■ Assignment ■
Turn the data into a Markdown table with the columns Row and Text, numbering each row and skipping blank lines. Begin at the line that contains "You are a GUI" and stop after the line that contains "pyautogui.click(x=606, y=232)".

■ Data shown ■
<<<<

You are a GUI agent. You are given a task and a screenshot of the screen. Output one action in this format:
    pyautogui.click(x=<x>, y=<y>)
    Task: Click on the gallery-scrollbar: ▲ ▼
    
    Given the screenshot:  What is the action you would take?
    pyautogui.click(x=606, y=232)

>>>>
<<<<

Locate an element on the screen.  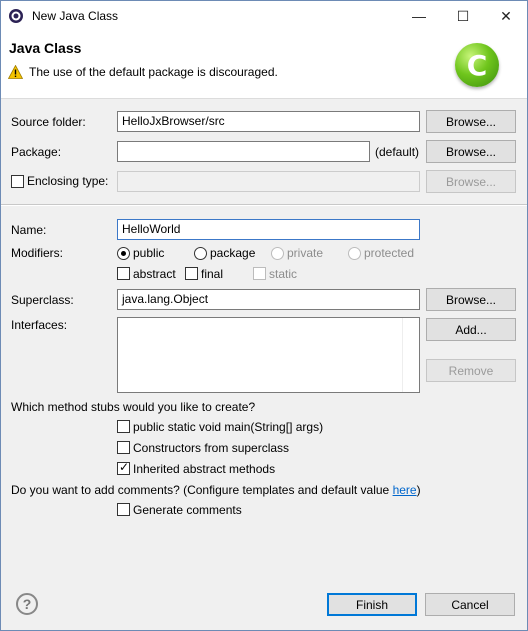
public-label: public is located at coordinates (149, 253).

>>>>

■ Problem solution ■
| Row | Text |
|---|---|
| 1 | You are a GUI agent. You are given a task and a screenshot of the screen. Output one action in this format: |
| 2 |     pyautogui.click(x=<x>, y=<y>) |
| 3 |     Task: Click on the gallery-scrollbar: ▲ ▼ |
| 4 |     Given the screenshot:  What is the action you would take? |
| 5 |     pyautogui.click(x=606, y=232) |